EXTRACT TO READ:
========
JCB: My hope is that the essays in LHLHN will help voters, especially women voters, examine their underlying feelings about Clinton. So many people say, “Oh, I don’t like her. I could never vote for her.” But when those same people are asked why they don’t like her, they’re stumped for an actual reason. So when I gathered the writers for this project, and we talked about essay topics, I asked each writer to really dig deep about the “why” question. What I found was that since we can only view any candidate through the lens of our personal experiences, those experiences significantly inform our feelings about her, rather than forming our opinions about her based on Hillary’s experience and credentials.

In many ways, how we view Hillary Clinton is really more about ourselves than about her. I believe that until women voters can work through their own feelings about Hillary, as well as women leaders in general, and what we expect of women, we won’t be able to elect a woman to the White House.

DS: You’ve brought together writers who are diverse in age, walks of life, race, and political affiliations. What were the most surprising through-lines in these essays, if indeed such through-lines exist?

JCB: One of the most surprising things to me was that so many writers still judge her for not leaving her husband after the Monica Lewinsky scandal. Even for the writers who initially judged her for being open about her personal political ambitions – and viewed her decision to stay in her marriage as a political calculation rather than a marital one – and have changed their minds about that judgment 20 years later, it was just very surprising to me that people judge her negatively for her decision when she was the wronged party in that episode.
========
TASK INSTRUCTIONS: In the interview about Hillary Clinton, what are all the ways DS says the writers differ from one another? You won't need the lines that come next.

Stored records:
========
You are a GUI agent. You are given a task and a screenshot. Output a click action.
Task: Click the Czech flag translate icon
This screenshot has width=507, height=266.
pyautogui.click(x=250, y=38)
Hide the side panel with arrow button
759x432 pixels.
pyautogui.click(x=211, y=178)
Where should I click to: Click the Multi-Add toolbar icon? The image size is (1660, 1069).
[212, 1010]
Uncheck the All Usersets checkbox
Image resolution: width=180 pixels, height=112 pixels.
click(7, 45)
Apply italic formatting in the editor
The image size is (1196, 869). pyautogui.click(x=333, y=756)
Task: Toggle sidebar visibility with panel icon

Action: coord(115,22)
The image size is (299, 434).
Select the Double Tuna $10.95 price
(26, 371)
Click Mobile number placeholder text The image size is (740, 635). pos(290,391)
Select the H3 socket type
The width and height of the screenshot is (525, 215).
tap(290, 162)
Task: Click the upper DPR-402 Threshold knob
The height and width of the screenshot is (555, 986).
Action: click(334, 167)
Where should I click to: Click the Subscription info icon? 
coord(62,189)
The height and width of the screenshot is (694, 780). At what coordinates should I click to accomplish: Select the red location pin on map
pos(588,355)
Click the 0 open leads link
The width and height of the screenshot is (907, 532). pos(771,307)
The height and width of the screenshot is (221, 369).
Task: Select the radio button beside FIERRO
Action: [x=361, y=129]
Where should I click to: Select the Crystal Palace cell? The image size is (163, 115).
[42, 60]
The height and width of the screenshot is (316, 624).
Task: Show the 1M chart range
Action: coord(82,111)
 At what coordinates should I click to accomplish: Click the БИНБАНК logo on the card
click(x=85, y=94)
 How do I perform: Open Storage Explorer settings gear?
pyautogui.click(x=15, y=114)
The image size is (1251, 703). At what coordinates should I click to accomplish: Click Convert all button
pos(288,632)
========
RESPONSE TO THE EXERCISE: Age, walks of life, race, and political affiliations.